To his new job—and especially to the educational third of HEW, which will be his particular baby—Hunt will bring a topnotch administrative ability and a knack for inspiring the people who work for him. In the field of education on a national level, Hunt leaves the specifics to others, thinks in terms of broad policy, good public relations and orderly progress. “It’s not enough,” he once said, “that each of us recognizes and accepts his personal accountability for teaching. It is essential that we have a clearly stated and accepted philosophy of education that expresses our values and that guides all decisions related to our educational program. If we do not hold values in common, we may, like John Gilpin,* get on our horse and ride off in all directions.”
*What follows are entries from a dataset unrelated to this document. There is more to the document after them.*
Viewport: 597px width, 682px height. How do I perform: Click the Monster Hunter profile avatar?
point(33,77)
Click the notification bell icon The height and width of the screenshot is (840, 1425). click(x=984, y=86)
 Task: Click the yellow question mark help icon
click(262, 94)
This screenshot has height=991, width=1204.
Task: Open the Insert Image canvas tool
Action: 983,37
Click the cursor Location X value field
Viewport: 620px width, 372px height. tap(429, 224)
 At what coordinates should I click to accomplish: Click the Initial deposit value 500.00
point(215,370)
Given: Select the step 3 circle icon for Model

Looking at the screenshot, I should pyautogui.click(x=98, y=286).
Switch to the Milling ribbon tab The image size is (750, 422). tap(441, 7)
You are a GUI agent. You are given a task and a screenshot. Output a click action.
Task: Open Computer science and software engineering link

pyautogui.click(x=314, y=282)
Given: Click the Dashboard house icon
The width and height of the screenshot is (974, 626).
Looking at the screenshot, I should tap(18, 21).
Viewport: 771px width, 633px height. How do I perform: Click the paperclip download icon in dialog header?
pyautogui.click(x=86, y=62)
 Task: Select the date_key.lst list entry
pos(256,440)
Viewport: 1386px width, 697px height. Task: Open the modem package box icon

*In this reference Hunt’s scholarship is off in several directions. John Gilpin was the hero of a poem by William Cowper (1731-1800). Gilpin went off in just two directions—north and south. A wealthy London draper, he sent his wife off in a chaise for a holiday in Edmonton, eight miles to the north, and agreed to follow on horseback. But he galloped right through Edmonton to Ware, nearly 15 miles beyond. Then he turned around and headed for Edmonton again, but once more he rushed through the town and ultimately arrived safely in London, where his travels had begun. The person who went off in all directions was Lord Ronald, a character in Gertrude and the Governess, from Stephen Leacock’s (1869-1944) Nonsense Novels. Lord Ronald “flung himself from the room, flung himself upon his horse and rode madly off in all directions.”